__EXERCISE REQUIREMENTS__. Rewrite the rows below, substituting "side panel" for every "sidebar" and leaving everything else as it is.

__RECORDS SUPPLIED__.
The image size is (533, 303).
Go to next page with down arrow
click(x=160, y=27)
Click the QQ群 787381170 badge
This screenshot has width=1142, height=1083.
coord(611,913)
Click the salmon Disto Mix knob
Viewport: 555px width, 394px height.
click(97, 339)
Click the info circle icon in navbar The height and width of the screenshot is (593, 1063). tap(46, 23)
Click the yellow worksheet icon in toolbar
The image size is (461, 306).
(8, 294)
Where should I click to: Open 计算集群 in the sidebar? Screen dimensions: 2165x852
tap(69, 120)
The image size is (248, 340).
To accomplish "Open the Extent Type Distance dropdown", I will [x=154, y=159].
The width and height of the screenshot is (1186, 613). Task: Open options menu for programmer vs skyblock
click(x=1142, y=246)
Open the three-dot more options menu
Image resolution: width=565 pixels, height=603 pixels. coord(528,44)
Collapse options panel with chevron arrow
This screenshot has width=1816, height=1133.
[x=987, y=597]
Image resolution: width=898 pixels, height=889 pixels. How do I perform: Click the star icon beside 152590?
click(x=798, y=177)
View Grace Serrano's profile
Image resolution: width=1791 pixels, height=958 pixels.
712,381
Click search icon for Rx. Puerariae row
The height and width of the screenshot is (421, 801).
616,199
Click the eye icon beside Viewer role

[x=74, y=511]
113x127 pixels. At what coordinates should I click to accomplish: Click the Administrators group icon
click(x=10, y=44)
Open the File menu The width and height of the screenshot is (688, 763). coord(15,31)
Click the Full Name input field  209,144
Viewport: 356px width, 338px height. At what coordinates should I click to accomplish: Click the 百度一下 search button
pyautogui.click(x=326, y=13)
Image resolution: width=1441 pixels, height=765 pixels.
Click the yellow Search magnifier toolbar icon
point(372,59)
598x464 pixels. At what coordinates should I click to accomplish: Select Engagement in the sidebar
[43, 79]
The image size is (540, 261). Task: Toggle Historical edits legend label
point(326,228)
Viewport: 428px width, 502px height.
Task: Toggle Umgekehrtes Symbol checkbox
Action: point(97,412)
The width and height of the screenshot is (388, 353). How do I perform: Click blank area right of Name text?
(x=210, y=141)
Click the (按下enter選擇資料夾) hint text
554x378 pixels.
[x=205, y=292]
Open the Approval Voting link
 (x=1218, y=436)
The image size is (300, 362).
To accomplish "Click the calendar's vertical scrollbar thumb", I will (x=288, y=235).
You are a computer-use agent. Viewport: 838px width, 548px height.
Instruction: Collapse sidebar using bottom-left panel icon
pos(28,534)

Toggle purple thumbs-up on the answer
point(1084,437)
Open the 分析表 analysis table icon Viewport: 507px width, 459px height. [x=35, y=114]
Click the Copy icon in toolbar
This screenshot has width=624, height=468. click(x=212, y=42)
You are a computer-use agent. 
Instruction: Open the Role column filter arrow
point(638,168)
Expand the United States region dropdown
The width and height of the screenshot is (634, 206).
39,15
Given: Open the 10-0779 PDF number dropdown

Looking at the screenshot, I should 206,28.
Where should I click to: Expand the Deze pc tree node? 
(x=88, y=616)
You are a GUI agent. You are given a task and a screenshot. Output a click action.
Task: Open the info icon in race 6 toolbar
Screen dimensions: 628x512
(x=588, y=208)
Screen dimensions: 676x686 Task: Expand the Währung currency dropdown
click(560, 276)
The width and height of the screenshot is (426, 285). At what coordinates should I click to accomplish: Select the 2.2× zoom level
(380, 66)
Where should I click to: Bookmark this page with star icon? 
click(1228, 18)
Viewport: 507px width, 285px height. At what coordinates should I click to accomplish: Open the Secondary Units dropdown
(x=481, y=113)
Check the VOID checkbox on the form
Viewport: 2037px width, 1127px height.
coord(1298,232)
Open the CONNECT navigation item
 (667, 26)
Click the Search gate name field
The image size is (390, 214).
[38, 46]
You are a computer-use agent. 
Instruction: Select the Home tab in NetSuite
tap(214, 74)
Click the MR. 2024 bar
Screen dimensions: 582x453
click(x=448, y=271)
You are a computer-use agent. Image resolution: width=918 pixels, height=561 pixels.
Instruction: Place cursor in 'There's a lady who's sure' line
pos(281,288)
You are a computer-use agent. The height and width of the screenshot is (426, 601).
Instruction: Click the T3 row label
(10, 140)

__WRITTEN SOLUTION__.
The image size is (533, 303).
Go to next page with down arrow
click(x=160, y=27)
Click the QQ群 787381170 badge
This screenshot has width=1142, height=1083.
coord(611,913)
Click the salmon Disto Mix knob
Viewport: 555px width, 394px height.
click(97, 339)
Click the info circle icon in navbar The height and width of the screenshot is (593, 1063). tap(46, 23)
Click the yellow worksheet icon in toolbar
The image size is (461, 306).
(8, 294)
Where should I click to: Open 计算集群 in the side panel? Screen dimensions: 2165x852
tap(69, 120)
The image size is (248, 340).
To accomplish "Open the Extent Type Distance dropdown", I will [x=154, y=159].
The width and height of the screenshot is (1186, 613). Task: Open options menu for programmer vs skyblock
click(x=1142, y=246)
Open the three-dot more options menu
Image resolution: width=565 pixels, height=603 pixels. coord(528,44)
Collapse options panel with chevron arrow
This screenshot has width=1816, height=1133.
[x=987, y=597]
Image resolution: width=898 pixels, height=889 pixels. How do I perform: Click the star icon beside 152590?
click(x=798, y=177)
View Grace Serrano's profile
Image resolution: width=1791 pixels, height=958 pixels.
712,381
Click search icon for Rx. Puerariae row
The height and width of the screenshot is (421, 801).
616,199
Click the eye icon beside Viewer role

[x=74, y=511]
113x127 pixels. At what coordinates should I click to accomplish: Click the Administrators group icon
click(x=10, y=44)
Open the File menu The width and height of the screenshot is (688, 763). coord(15,31)
Click the Full Name input field  209,144
Viewport: 356px width, 338px height. At what coordinates should I click to accomplish: Click the 百度一下 search button
pyautogui.click(x=326, y=13)
Image resolution: width=1441 pixels, height=765 pixels.
Click the yellow Search magnifier toolbar icon
point(372,59)
598x464 pixels. At what coordinates should I click to accomplish: Select Engagement in the side panel
[43, 79]
The image size is (540, 261). Task: Toggle Historical edits legend label
point(326,228)
Viewport: 428px width, 502px height.
Task: Toggle Umgekehrtes Symbol checkbox
Action: point(97,412)
The width and height of the screenshot is (388, 353). How do I perform: Click blank area right of Name text?
(x=210, y=141)
Click the (按下enter選擇資料夾) hint text
554x378 pixels.
[x=205, y=292]
Open the Approval Voting link
 (x=1218, y=436)
The image size is (300, 362).
To accomplish "Click the calendar's vertical scrollbar thumb", I will (x=288, y=235).
You are a computer-use agent. Viewport: 838px width, 548px height.
Instruction: Collapse side panel using bottom-left panel icon
pos(28,534)

Toggle purple thumbs-up on the answer
point(1084,437)
Open the 分析表 analysis table icon Viewport: 507px width, 459px height. [x=35, y=114]
Click the Copy icon in toolbar
This screenshot has width=624, height=468. click(x=212, y=42)
You are a computer-use agent. 
Instruction: Open the Role column filter arrow
point(638,168)
Expand the United States region dropdown
The width and height of the screenshot is (634, 206).
39,15
Given: Open the 10-0779 PDF number dropdown

Looking at the screenshot, I should 206,28.
Where should I click to: Expand the Deze pc tree node? 
(x=88, y=616)
You are a GUI agent. You are given a task and a screenshot. Output a click action.
Task: Open the info icon in race 6 toolbar
Screen dimensions: 628x512
(x=588, y=208)
Screen dimensions: 676x686 Task: Expand the Währung currency dropdown
click(560, 276)
The width and height of the screenshot is (426, 285). At what coordinates should I click to accomplish: Select the 2.2× zoom level
(380, 66)
Where should I click to: Bookmark this page with star icon? 
click(1228, 18)
Viewport: 507px width, 285px height. At what coordinates should I click to accomplish: Open the Secondary Units dropdown
(x=481, y=113)
Check the VOID checkbox on the form
Viewport: 2037px width, 1127px height.
coord(1298,232)
Open the CONNECT navigation item
 (667, 26)
Click the Search gate name field
The image size is (390, 214).
[38, 46]
You are a computer-use agent. 
Instruction: Select the Home tab in NetSuite
tap(214, 74)
Click the MR. 2024 bar
Screen dimensions: 582x453
click(x=448, y=271)
You are a computer-use agent. Image resolution: width=918 pixels, height=561 pixels.
Instruction: Place cursor in 'There's a lady who's sure' line
pos(281,288)
You are a computer-use agent. The height and width of the screenshot is (426, 601).
Instruction: Click the T3 row label
(10, 140)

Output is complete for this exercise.